If you were to ask me exactly what Nether is at this point, you may find me at a loss for words. The because beyond the core concept, some basic rules, graphics and other standard gaming type things, Nether is not set completely in stone. At its core this is definitely a survival game, but it’s one that’s allowing itself the freedom to adapt to its community and their demands. But before we get to what it could be, let’s talk about what we can definitely confirm will be in the game.
Nether takes place in a post-apocalyptic world that about 10 years ago experienced an event called “The Cull”, and thankfully, for once, it has no zombies! Yup. You heard that right. Not a single, god-damned undead anywhere to be found. There are however a plethora of mutants known as “Nethers” that appeared after the cull and roam the land making quick work of survivors they come across. Nethers come in a few variations: hunters that can teleport, shriekers who will make your presence in their territory to other nearby Nethers, and brutes that will more than likely kill you if you run into one alone. The team at Phosphor Studios really want these ghouls to provide an actual challenge. They want the AI to do more than get kited around as players walk in a circle around them hacking or shooting them to death. And just like any other survivor game, players will find themselves facing off against other survivors for their lives.
Unlike many survival MMOs, the world of Nether is a vast cityscape with tall buildings, abandoned cars, wrecked helicopters and one hell of a gloomy atmosphere. One word that came up several times during the hands-off demo was “vertical” as one of the games key features are the tall, decaying skyscrapers that litter the city. If you want to sneak around and take things slowly (as you more than likely should, if you want to survive) there are a lot of options. There aren’t any long stretches of wilderness with pockets of humanity’s remnants everywhere, this is ground zero for the end of the world.
Players will scavenge for supplies and try and make their way through a world where everything is out to kill them. If you do die, you’ll only lose the supplies on you at the time and will retain your cash, XP and character customizations. Finding a group of people you can trust will not be necessary to get through it all, but it might help.
Another interesting thing about Nether is the fact that the whole game is first-person perspective to give it a more immersive feel. Firearms combat also has more of an FPS-vibe according to the developers. But this could all change.
You see, like I mentioned earlier, Phosphor Games is keeping the rules and mechanics open and flexible to what the players want. If the community decides they want less stealth, they might get a faster paced game. They want more of a challenge? A perma-death hardcore mode? More areas to explore on the maps? Sure! It’s all a possibility, depending on how vocal fans are for the changes. The potential for players to shape this game is what they’re hoping to deliver by giving players the basics and letting them choose how the world develops from there.

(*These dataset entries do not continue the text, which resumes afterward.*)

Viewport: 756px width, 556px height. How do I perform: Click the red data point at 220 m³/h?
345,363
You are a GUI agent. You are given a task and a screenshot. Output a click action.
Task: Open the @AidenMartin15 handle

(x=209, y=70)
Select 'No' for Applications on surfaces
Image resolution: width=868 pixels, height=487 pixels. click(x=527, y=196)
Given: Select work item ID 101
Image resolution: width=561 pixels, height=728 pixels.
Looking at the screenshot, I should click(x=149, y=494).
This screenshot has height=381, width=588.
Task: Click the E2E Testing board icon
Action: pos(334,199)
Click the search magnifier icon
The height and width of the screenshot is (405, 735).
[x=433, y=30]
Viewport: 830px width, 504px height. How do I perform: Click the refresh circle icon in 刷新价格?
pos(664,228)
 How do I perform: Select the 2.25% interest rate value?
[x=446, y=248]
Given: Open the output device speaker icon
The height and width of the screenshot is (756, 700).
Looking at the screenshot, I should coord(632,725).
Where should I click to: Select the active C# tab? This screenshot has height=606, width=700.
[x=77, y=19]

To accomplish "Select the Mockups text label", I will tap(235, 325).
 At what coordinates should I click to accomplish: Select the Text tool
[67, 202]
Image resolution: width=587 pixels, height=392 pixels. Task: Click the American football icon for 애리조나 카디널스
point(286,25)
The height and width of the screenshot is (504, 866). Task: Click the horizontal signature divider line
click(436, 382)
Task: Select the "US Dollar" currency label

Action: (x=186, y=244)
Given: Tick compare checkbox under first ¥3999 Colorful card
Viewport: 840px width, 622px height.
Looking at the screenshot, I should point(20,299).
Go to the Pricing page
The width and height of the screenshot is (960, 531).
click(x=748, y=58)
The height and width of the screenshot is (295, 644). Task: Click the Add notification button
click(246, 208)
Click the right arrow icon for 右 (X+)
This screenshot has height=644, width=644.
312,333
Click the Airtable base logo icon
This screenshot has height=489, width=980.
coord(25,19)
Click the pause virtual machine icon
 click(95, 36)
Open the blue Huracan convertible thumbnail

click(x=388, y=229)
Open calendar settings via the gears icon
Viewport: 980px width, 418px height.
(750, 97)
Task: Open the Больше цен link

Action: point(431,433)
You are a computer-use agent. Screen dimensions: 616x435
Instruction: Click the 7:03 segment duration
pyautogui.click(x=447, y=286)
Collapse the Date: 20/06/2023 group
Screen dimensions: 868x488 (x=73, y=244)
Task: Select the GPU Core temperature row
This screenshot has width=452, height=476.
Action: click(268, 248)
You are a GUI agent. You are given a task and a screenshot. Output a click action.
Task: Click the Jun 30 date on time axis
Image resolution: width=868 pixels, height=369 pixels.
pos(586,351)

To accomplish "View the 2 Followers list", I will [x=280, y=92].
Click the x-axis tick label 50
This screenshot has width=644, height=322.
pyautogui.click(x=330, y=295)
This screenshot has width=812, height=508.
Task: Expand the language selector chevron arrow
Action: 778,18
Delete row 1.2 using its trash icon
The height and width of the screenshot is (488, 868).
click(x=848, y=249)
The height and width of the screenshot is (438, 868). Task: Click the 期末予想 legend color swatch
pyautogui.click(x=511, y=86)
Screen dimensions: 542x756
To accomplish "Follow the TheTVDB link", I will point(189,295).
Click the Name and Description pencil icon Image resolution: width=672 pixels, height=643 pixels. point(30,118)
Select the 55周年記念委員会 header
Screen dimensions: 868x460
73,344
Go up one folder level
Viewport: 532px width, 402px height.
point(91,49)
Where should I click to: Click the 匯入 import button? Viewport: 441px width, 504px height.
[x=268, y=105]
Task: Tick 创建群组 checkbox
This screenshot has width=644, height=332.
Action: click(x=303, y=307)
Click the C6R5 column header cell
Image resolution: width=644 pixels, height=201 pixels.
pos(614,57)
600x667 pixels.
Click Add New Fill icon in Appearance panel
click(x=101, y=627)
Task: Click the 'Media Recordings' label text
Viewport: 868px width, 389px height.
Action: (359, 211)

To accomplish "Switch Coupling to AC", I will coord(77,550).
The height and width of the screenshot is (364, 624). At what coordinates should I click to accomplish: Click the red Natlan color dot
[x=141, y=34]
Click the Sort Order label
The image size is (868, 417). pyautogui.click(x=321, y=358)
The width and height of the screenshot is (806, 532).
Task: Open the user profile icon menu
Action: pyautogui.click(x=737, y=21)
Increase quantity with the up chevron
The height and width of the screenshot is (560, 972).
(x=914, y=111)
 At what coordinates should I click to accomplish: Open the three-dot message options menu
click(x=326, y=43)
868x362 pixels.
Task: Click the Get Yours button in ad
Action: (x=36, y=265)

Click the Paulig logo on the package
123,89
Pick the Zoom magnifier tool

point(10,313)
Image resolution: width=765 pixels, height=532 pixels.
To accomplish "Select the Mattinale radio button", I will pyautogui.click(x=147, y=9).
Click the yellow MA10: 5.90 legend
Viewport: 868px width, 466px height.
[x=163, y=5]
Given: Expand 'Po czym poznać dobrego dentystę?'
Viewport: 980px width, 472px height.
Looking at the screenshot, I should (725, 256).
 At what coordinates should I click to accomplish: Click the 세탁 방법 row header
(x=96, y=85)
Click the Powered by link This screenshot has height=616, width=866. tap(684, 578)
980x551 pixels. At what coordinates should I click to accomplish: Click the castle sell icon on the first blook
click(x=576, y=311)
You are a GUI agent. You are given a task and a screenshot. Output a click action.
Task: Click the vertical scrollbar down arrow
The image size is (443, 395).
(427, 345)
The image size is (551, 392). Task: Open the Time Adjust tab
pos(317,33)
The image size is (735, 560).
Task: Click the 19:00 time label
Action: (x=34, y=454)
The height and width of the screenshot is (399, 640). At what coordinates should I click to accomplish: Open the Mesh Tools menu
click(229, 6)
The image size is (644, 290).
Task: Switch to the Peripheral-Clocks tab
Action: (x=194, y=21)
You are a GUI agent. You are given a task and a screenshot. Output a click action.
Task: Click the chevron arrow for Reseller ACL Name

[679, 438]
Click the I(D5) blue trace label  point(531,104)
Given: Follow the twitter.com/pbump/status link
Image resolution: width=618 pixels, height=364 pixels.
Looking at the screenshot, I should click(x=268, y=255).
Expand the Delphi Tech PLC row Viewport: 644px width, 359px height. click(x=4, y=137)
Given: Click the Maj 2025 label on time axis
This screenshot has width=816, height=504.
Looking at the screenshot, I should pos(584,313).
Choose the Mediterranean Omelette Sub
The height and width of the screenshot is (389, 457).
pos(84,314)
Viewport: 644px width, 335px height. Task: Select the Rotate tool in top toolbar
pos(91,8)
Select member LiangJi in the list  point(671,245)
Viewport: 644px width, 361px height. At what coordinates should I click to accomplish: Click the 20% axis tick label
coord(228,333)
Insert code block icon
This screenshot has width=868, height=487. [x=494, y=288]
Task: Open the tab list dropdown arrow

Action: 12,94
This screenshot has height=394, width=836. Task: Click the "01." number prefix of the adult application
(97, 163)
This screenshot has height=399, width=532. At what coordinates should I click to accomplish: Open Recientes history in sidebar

Some things may get their own server, other ideas may find their way into the full game and I’m sure many, many more will fall by the wayside. I’m hoping my dinosaurs with chainsaw arms idea gets the greenlight though, and hopefully you will all rally around my cause and they’ll put it in the game. But we’ll have to wait and see.
Nether is looking to launch in late fall of this year with early access. The pricing model is a one-time purchase with some microtransactions for cosmetic or convenience items, but no word on what the price point of the base game will be as of yet. Its unique approach to its world building and community-focused mindset are definitely an interesting take on the genre, but will have what it takes to stand up against its competitors? We’ll find out later this year when select gamers get early access.